● Task to complete
Every line below that carries the word "into" needs to be copied.

Data items:

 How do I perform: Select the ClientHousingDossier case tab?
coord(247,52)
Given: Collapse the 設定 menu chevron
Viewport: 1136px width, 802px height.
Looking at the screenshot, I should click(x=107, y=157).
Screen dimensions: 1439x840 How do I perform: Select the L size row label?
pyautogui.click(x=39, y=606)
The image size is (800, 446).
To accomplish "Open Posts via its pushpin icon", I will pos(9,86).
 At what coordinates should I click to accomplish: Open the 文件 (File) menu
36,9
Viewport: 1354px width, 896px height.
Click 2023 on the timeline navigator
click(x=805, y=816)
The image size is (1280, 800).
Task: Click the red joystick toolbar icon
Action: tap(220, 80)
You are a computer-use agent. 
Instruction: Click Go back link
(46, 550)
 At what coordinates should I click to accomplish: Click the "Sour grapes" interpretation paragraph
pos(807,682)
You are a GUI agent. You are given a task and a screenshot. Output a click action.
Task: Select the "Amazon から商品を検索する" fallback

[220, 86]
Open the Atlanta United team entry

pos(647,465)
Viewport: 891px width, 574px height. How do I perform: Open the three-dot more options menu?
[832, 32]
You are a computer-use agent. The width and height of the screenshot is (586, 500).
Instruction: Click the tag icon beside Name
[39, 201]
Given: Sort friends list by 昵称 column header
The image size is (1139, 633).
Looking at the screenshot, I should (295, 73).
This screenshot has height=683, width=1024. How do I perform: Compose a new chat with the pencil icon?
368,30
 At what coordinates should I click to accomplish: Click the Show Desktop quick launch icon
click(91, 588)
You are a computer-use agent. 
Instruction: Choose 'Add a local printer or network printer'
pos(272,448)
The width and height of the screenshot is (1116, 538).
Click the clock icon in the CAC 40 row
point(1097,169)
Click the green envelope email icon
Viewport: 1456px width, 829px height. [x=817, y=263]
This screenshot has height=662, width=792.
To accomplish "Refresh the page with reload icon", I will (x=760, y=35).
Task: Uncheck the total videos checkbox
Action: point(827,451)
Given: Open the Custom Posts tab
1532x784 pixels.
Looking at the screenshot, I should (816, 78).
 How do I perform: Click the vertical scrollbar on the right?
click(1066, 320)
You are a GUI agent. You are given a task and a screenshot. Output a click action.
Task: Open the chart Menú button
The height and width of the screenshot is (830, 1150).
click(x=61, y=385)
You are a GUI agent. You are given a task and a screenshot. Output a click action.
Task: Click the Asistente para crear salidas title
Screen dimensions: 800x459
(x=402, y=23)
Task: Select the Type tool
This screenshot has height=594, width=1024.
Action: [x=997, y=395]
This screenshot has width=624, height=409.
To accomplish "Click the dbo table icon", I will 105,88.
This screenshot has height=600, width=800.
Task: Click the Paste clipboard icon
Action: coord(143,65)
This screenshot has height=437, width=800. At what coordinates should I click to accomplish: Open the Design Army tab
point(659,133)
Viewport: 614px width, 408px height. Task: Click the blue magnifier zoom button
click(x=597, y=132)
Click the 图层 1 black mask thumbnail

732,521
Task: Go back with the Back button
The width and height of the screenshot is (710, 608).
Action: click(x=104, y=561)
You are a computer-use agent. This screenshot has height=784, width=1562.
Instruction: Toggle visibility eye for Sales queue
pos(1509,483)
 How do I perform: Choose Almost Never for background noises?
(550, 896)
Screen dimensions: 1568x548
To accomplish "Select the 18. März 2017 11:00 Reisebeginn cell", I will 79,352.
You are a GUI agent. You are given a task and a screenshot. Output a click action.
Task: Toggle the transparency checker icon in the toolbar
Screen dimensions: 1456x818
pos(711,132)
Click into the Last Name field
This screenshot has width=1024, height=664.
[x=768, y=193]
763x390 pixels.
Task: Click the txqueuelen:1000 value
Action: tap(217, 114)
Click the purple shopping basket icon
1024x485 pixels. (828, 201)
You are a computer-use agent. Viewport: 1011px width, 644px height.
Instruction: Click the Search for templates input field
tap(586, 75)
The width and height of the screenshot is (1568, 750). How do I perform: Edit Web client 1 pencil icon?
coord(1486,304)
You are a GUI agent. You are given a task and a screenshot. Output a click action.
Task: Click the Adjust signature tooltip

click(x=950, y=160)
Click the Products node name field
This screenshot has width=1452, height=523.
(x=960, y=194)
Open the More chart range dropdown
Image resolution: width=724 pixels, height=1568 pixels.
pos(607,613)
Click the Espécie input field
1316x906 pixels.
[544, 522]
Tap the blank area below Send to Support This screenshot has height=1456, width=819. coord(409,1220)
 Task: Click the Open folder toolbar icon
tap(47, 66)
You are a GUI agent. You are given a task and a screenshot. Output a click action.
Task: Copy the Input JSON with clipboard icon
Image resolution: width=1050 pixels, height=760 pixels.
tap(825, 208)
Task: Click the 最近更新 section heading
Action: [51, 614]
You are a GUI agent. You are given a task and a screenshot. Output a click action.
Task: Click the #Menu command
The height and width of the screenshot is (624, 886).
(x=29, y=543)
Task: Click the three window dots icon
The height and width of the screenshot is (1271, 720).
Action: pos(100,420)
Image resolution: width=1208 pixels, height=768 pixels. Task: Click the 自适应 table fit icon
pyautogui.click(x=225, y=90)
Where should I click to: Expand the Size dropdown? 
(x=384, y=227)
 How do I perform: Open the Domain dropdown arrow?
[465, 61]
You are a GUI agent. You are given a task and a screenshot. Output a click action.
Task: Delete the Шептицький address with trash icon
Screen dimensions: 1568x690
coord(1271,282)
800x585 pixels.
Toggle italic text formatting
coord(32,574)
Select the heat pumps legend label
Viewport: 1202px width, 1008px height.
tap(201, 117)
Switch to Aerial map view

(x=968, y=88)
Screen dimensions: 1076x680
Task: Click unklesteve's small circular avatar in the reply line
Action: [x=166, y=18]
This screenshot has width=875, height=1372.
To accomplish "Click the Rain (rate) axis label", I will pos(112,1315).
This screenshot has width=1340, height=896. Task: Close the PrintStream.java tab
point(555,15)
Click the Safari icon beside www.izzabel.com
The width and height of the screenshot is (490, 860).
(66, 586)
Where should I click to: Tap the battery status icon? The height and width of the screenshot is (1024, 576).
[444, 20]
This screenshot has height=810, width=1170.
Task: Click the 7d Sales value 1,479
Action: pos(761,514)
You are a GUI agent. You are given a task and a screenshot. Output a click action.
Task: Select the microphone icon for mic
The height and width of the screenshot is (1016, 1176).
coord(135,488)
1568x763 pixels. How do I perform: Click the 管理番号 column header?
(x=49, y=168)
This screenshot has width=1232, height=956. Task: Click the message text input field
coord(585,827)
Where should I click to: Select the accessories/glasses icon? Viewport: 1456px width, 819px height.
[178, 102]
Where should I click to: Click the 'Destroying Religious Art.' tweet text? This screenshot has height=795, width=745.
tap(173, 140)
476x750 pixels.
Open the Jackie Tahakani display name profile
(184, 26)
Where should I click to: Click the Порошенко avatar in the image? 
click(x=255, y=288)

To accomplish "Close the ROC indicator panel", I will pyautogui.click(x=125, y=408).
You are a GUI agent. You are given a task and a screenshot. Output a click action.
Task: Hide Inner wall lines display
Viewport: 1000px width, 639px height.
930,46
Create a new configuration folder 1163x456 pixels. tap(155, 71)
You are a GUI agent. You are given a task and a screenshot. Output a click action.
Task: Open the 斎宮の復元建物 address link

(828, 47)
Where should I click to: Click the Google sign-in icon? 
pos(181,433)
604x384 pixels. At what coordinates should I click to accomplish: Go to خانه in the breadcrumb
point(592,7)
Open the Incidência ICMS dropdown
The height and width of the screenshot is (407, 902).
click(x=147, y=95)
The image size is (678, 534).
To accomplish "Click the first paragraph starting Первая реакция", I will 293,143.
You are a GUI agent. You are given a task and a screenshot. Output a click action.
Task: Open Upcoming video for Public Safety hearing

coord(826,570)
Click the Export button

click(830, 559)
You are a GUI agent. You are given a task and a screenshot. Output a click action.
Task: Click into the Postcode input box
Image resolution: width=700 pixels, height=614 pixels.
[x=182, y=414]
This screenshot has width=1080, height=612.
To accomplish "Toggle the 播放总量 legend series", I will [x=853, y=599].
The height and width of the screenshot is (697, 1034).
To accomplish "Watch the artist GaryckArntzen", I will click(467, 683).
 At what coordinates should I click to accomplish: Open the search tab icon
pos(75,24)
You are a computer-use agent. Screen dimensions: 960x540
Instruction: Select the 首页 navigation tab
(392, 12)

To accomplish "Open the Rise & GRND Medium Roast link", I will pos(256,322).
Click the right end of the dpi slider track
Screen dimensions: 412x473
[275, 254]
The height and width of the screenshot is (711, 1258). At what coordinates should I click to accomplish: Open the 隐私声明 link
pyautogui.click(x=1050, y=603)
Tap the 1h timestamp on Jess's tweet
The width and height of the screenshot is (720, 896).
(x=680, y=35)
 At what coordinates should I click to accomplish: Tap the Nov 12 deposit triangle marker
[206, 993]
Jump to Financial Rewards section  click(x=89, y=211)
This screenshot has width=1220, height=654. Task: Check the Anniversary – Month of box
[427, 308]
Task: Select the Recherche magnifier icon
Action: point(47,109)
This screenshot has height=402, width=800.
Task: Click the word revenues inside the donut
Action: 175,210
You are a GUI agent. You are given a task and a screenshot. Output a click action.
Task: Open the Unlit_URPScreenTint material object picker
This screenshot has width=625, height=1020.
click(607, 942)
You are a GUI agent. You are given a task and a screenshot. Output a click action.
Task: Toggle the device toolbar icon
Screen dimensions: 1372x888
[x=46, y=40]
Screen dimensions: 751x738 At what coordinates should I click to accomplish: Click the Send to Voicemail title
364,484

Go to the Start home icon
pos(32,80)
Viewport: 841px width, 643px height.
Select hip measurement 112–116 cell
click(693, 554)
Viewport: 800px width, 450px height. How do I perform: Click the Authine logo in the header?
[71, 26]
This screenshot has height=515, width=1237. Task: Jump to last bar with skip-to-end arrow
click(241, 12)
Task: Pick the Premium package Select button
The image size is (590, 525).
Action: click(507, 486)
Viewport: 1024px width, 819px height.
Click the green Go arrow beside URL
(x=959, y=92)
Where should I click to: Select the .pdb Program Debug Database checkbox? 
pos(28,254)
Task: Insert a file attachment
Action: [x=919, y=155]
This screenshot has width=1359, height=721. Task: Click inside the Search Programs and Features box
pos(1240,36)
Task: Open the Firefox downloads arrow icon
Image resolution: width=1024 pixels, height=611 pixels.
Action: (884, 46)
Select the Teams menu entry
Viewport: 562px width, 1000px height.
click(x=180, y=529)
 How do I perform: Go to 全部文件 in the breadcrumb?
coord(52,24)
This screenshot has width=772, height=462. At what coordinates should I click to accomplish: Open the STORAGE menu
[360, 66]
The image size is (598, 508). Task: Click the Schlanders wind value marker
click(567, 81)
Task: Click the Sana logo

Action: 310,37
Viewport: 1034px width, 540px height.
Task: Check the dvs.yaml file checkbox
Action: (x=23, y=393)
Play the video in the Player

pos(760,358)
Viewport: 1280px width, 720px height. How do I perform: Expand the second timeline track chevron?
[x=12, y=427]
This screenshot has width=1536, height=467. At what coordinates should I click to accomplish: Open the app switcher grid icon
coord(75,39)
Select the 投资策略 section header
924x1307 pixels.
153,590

● Output
Click into the Last Name field
Task: Click into the Postcode input box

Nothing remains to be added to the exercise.